[TEXTAUSZUG]:
_ _ _ _ _ _ _
Wir zahlen hier den hohen Preis für unsere Lethargie in den vergangenen 20 Jahren, wie Max Strozzi in seinem Leitartikel in der TT vom Freitag richtig ausführt. Anstatt allerdings die ungenutzten Chancen der Vergangenheit zu beklagen, sollten wir uns jetzt ein Herz nehmen und diese Abhängigkeiten lösen. Das bedeutet auch, dass wir nicht eine Wiederherstellung des Zustands vor der Krise anstreben sollten. Sollte der Staat parallel zur Kurzarbeitsregelung nun mit der Gießkanne die Energiepreise stützen, damit wir unser gewohntes Leben einfach weiterführen können, dann ist das nicht nachhaltig, sondern eine Sonderdividende für Konzerne und Erzeugerländer. Wird allerdings die Nachfrage verringert, kommen die Erzeuger unter Zugzwang. Dazu braucht es allerdings einige intelligente Maßnahmen.
_ _ _ _ _ _ _
[ANGEZEIGTES MATERIAL]:
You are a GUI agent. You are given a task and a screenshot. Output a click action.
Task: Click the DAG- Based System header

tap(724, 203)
_ _ _ _ _ _ _
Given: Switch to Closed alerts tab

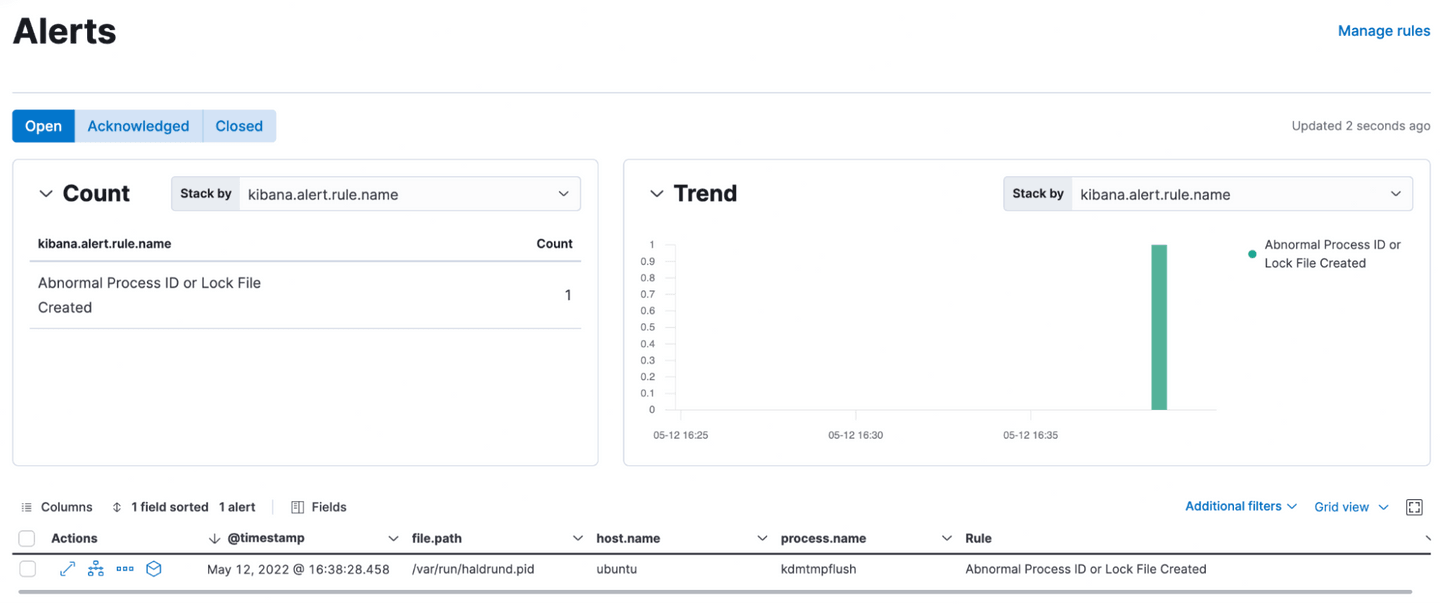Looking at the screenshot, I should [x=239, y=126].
_ _ _ _ _ _ _
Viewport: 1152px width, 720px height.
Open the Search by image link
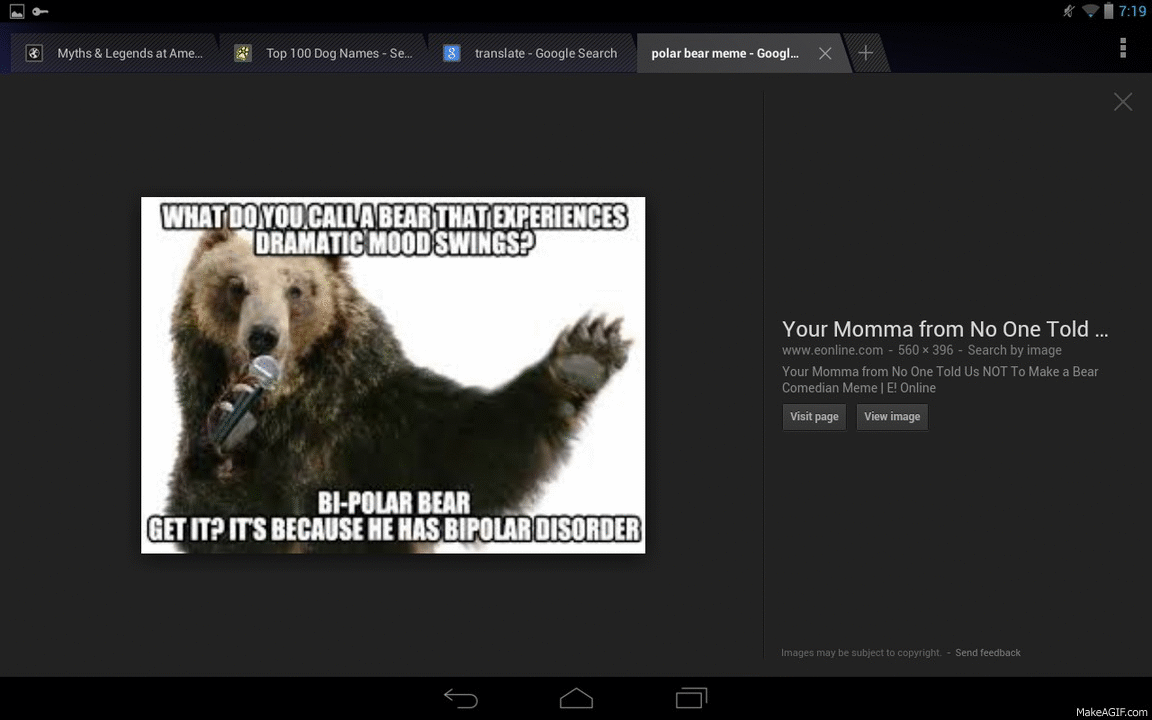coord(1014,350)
_ _ _ _ _ _ _
[DEINE AUFGABE]: Schreibe aus dem Textauszug über die Energieabhängigkeit jeden Satz wörtlich heraus, der das Wort „allerdings“ enthält.

[DIE ANTWORT]:
- Anstatt allerdings die ungenutzten Chancen der Vergangenheit zu beklagen, sollten wir uns jetzt ein Herz nehmen und diese Abhängigkeiten lösen.
- Wird allerdings die Nachfrage verringert, kommen die Erzeuger unter Zugzwang.
- Dazu braucht es allerdings einige intelligente Maßnahmen.